One can debate the accuracy of this interpretation, but it certainly did no
good for Saad Hariri to back an election law last summer that confirmed the
worst Christian fears in this regard - fears that Aoun later exploited to
justify shifting his movement away from Hariri and closer to Hizbullah.
So,
what we effectively have today is the two largest Christian parties disagreeing
over many things, but most importantly over their relationship with the Sunni
and Shiite communities. This is a recipe not only for ensuring that Christians
are sidelined further, it shows an utter absence of clarity about where the
community stands in Lebanon's future.
The
irony is that when he returned to Lebanon, Aoun had a different view. It took
months for him to heave himself into the "Shiite camp," and among his
entourage he had at first made the sensible argument that Christians should not
take sides when it came to the Sunni-Shiite divide. But like so much else the
general has said in the past, this was forgotten when he concluded that his
presidential aspirations required taking sides: Hizbullah suddenly seemed a
necessary patron in the face of strong resistance to an Aoun presidency from
the March 14 coalition and the Maronite patriarch.
But
can the Christians remain neutral? Being neither here nor there, neither in
March 8 nor March 14, is hardly feasible. Neutrality can often be an anteroom
to irrelevance. There is also the fact that, for now, March 14 is the only
serious domestic force denying a return of Syrian hegemony over Lebanon, while
Hizbullah's agenda is too tied in with those of Iran and Syria to provide any
real reassurance of Lebanese independence.
That's
why any redefinition of a Christian role requires two steps: for all the
parties, including the Lebanese Forces, to open systematic contacts with all
political and religious groups, to the exclusion of none, even if the ride is a
bumpy one.
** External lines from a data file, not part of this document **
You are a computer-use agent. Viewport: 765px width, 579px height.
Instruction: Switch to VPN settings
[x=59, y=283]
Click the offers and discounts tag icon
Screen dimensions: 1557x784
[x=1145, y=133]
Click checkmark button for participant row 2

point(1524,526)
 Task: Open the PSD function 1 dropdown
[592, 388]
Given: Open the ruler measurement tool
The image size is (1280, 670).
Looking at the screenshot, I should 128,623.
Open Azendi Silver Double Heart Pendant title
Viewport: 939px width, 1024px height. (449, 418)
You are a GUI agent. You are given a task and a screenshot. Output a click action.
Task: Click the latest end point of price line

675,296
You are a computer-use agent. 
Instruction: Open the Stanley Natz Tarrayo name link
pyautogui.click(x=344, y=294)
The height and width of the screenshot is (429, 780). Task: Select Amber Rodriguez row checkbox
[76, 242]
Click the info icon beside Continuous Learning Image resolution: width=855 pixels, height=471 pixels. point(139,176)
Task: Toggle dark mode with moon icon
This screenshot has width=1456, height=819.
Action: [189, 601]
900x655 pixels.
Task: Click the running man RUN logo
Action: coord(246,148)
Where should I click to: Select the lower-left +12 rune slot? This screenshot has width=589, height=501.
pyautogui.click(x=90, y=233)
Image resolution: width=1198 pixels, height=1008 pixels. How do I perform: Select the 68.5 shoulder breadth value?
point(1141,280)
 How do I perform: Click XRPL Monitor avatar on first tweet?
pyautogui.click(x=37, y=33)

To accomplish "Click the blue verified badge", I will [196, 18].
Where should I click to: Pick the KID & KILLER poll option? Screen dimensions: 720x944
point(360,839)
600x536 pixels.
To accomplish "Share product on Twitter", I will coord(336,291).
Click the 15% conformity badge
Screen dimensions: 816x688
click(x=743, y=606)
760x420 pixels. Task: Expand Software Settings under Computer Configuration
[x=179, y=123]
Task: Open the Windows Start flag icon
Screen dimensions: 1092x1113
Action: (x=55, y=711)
That includes Hizbullah. But also for the Aounists to terminate
their Pollyannaish repetition that Syria has left Lebanon for good. Nothing in
the behavior of Bashar Assad's regime in the past year suggests this is true.
Lebanon as a sovereign entity from Syria remains in danger, thanks partly to
the consent of Assad's local allies, notably Hizbullah. The aim of a
Christian-Shiite dialogue should be, in part, to anchor Hizbullah in the
national consensus on relations with Syria.
A
second step requires defining where Christians expect to be in the coming decades.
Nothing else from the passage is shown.